» WHAT TO PRODUCE: For this exercise, output exactly the lines from the opening line of the listing through the line with "You are a computer-use", skipping pictures.

» INPUT MATERIAL:

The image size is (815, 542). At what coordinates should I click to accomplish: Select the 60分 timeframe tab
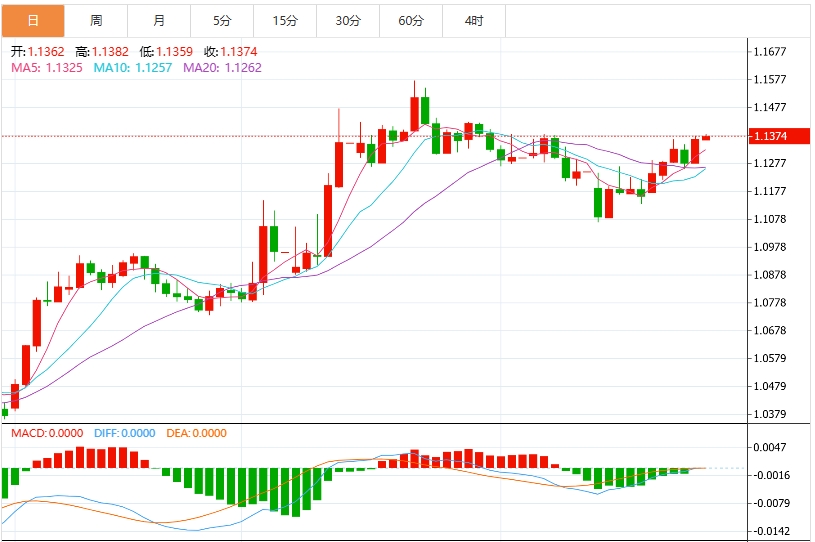(411, 21)
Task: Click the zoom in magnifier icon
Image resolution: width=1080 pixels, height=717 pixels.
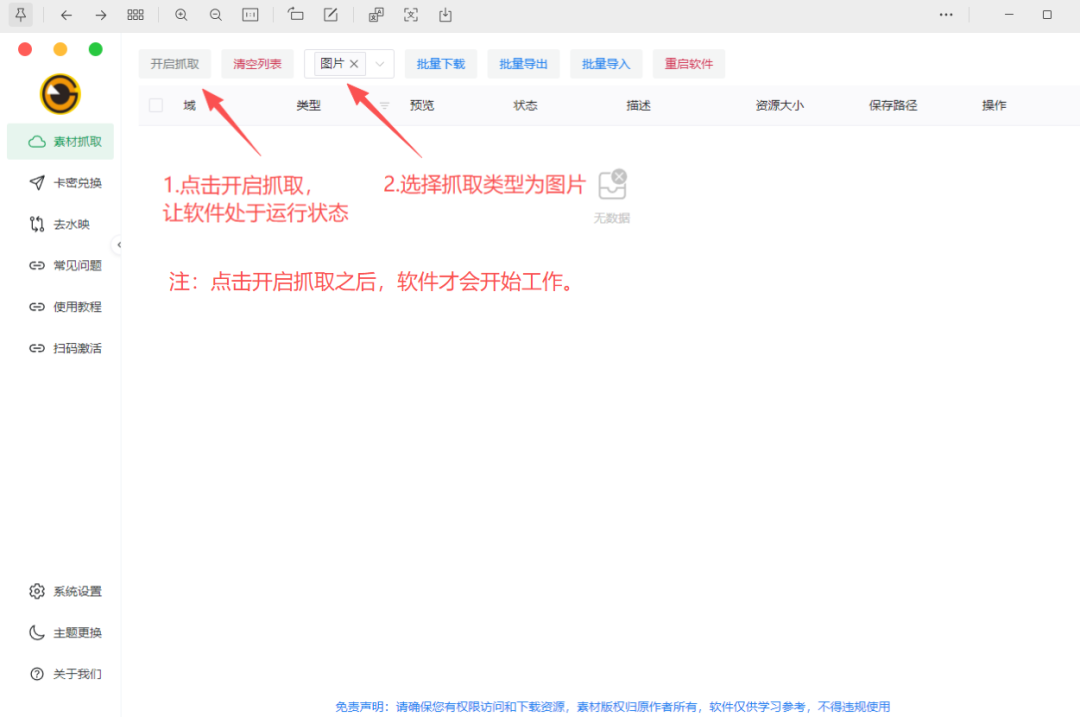Action: pos(181,15)
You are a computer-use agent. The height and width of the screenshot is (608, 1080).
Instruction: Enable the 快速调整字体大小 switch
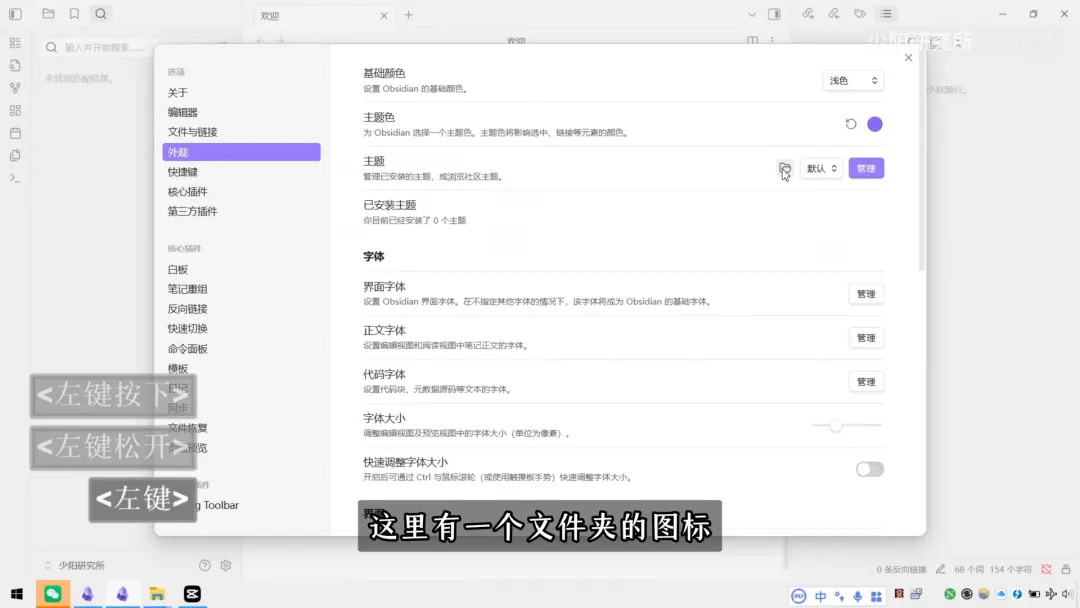869,469
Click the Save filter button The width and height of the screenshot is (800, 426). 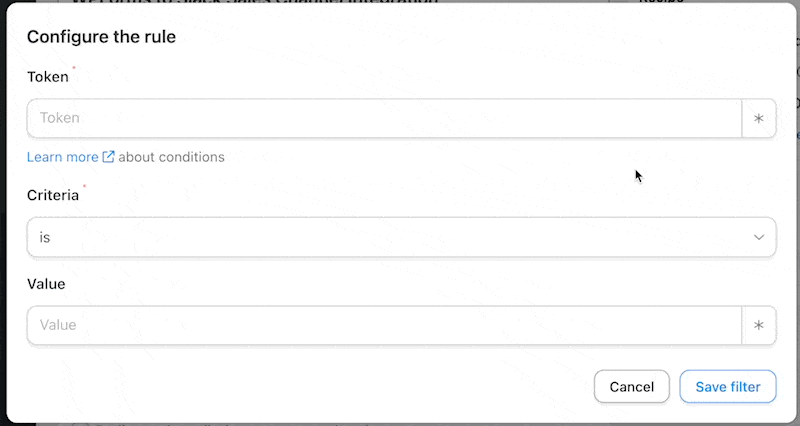tap(728, 387)
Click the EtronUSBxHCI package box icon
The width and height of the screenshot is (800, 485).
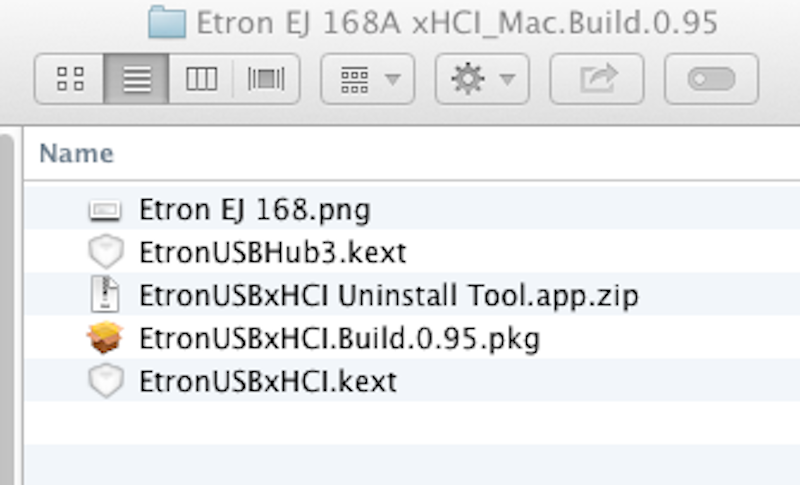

» OUTPUT FOR THIS TASK:
The image size is (815, 542). At what coordinates should I click to accomplish: Select the 60分 timeframe tab
(411, 21)
Task: Click the zoom in magnifier icon
Image resolution: width=1080 pixels, height=717 pixels.
Action: pos(181,15)
You are a computer-use agent. The height and width of the screenshot is (608, 1080).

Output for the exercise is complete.